Description of the task. Please restate the data exactly, from the first line to the last.

Material provided.
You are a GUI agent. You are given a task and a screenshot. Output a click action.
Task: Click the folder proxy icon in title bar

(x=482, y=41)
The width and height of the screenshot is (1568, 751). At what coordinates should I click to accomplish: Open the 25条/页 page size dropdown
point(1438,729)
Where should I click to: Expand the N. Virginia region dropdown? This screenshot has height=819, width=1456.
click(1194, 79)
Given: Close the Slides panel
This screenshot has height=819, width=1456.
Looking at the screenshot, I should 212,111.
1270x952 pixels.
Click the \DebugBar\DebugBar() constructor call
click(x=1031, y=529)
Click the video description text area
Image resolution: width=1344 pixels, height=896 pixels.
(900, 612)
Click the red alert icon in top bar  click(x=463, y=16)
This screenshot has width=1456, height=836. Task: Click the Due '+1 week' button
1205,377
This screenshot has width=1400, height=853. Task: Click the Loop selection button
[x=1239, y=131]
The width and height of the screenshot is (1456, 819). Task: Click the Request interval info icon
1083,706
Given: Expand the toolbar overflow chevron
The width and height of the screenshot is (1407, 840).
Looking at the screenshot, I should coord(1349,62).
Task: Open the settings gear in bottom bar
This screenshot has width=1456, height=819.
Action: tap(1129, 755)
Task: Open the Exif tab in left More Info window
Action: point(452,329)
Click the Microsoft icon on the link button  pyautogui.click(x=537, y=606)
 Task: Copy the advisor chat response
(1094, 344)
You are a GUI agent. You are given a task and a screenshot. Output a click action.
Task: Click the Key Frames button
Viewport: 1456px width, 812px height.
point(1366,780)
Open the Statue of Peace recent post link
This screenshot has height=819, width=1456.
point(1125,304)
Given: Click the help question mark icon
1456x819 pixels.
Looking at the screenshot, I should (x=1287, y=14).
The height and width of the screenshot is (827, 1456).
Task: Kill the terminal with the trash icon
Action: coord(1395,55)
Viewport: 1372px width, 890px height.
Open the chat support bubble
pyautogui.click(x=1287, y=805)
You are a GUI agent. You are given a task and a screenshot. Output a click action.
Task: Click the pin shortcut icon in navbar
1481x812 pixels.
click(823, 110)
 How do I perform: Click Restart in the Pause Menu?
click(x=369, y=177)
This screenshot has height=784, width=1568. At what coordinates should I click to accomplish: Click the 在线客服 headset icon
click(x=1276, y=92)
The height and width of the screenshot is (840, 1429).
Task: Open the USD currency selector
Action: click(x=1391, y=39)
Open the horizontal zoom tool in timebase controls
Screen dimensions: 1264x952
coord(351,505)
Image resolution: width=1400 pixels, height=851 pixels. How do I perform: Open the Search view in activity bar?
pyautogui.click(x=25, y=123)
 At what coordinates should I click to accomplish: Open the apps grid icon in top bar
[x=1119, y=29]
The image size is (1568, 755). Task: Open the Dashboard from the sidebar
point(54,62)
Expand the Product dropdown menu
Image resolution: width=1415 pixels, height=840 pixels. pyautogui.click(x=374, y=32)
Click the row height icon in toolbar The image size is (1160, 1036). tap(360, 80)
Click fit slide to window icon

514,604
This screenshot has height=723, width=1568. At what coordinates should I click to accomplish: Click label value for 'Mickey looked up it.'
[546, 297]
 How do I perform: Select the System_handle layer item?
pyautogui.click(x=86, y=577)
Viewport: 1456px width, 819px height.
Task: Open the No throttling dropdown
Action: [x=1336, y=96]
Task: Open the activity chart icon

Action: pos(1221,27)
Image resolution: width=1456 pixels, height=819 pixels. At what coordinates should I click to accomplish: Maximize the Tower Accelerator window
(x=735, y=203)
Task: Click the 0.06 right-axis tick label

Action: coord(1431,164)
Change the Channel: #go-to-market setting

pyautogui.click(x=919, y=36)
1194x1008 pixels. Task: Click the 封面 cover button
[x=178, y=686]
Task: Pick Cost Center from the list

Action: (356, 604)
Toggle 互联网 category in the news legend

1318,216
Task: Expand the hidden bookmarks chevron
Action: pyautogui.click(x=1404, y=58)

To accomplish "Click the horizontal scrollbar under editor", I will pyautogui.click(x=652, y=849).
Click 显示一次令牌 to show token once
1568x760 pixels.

Solution below.
You are a GUI agent. You are given a task and a screenshot. Output a click action.
Task: Click the folder proxy icon in title bar

(x=482, y=41)
The width and height of the screenshot is (1568, 751). At what coordinates should I click to accomplish: Open the 25条/页 page size dropdown
point(1438,729)
Where should I click to: Expand the N. Virginia region dropdown? This screenshot has height=819, width=1456.
click(1194, 79)
Given: Close the Slides panel
This screenshot has height=819, width=1456.
Looking at the screenshot, I should 212,111.
1270x952 pixels.
Click the \DebugBar\DebugBar() constructor call
click(x=1031, y=529)
Click the video description text area
Image resolution: width=1344 pixels, height=896 pixels.
(900, 612)
Click the red alert icon in top bar  click(x=463, y=16)
This screenshot has width=1456, height=836. Task: Click the Due '+1 week' button
1205,377
This screenshot has width=1400, height=853. Task: Click the Loop selection button
[x=1239, y=131]
The width and height of the screenshot is (1456, 819). Task: Click the Request interval info icon
1083,706
Given: Expand the toolbar overflow chevron
The width and height of the screenshot is (1407, 840).
Looking at the screenshot, I should coord(1349,62).
Task: Open the settings gear in bottom bar
This screenshot has width=1456, height=819.
Action: tap(1129, 755)
Task: Open the Exif tab in left More Info window
Action: point(452,329)
Click the Microsoft icon on the link button  pyautogui.click(x=537, y=606)
 Task: Copy the advisor chat response
(1094, 344)
You are a GUI agent. You are given a task and a screenshot. Output a click action.
Task: Click the Key Frames button
Viewport: 1456px width, 812px height.
point(1366,780)
Open the Statue of Peace recent post link
This screenshot has height=819, width=1456.
point(1125,304)
Given: Click the help question mark icon
1456x819 pixels.
Looking at the screenshot, I should (x=1287, y=14).
The height and width of the screenshot is (827, 1456).
Task: Kill the terminal with the trash icon
Action: coord(1395,55)
Viewport: 1372px width, 890px height.
Open the chat support bubble
pyautogui.click(x=1287, y=805)
You are a GUI agent. You are given a task and a screenshot. Output a click action.
Task: Click the pin shortcut icon in navbar
1481x812 pixels.
click(823, 110)
 How do I perform: Click Restart in the Pause Menu?
click(x=369, y=177)
This screenshot has height=784, width=1568. At what coordinates should I click to accomplish: Click the 在线客服 headset icon
click(x=1276, y=92)
The height and width of the screenshot is (840, 1429).
Task: Open the USD currency selector
Action: click(x=1391, y=39)
Open the horizontal zoom tool in timebase controls
Screen dimensions: 1264x952
coord(351,505)
Image resolution: width=1400 pixels, height=851 pixels. How do I perform: Open the Search view in activity bar?
pyautogui.click(x=25, y=123)
 At what coordinates should I click to accomplish: Open the apps grid icon in top bar
[x=1119, y=29]
The image size is (1568, 755). Task: Open the Dashboard from the sidebar
point(54,62)
Expand the Product dropdown menu
Image resolution: width=1415 pixels, height=840 pixels. pyautogui.click(x=374, y=32)
Click the row height icon in toolbar The image size is (1160, 1036). tap(360, 80)
Click fit slide to window icon

514,604
This screenshot has height=723, width=1568. At what coordinates should I click to accomplish: Click label value for 'Mickey looked up it.'
[546, 297]
 How do I perform: Select the System_handle layer item?
pyautogui.click(x=86, y=577)
Viewport: 1456px width, 819px height.
Task: Open the No throttling dropdown
Action: [x=1336, y=96]
Task: Open the activity chart icon

Action: pos(1221,27)
Image resolution: width=1456 pixels, height=819 pixels. At what coordinates should I click to accomplish: Maximize the Tower Accelerator window
(x=735, y=203)
Task: Click the 0.06 right-axis tick label

Action: coord(1431,164)
Change the Channel: #go-to-market setting

pyautogui.click(x=919, y=36)
1194x1008 pixels. Task: Click the 封面 cover button
[x=178, y=686]
Task: Pick Cost Center from the list

Action: (356, 604)
Toggle 互联网 category in the news legend

1318,216
Task: Expand the hidden bookmarks chevron
Action: pyautogui.click(x=1404, y=58)

To accomplish "Click the horizontal scrollbar under editor", I will pyautogui.click(x=652, y=849).
Click 显示一次令牌 to show token once
1568x760 pixels.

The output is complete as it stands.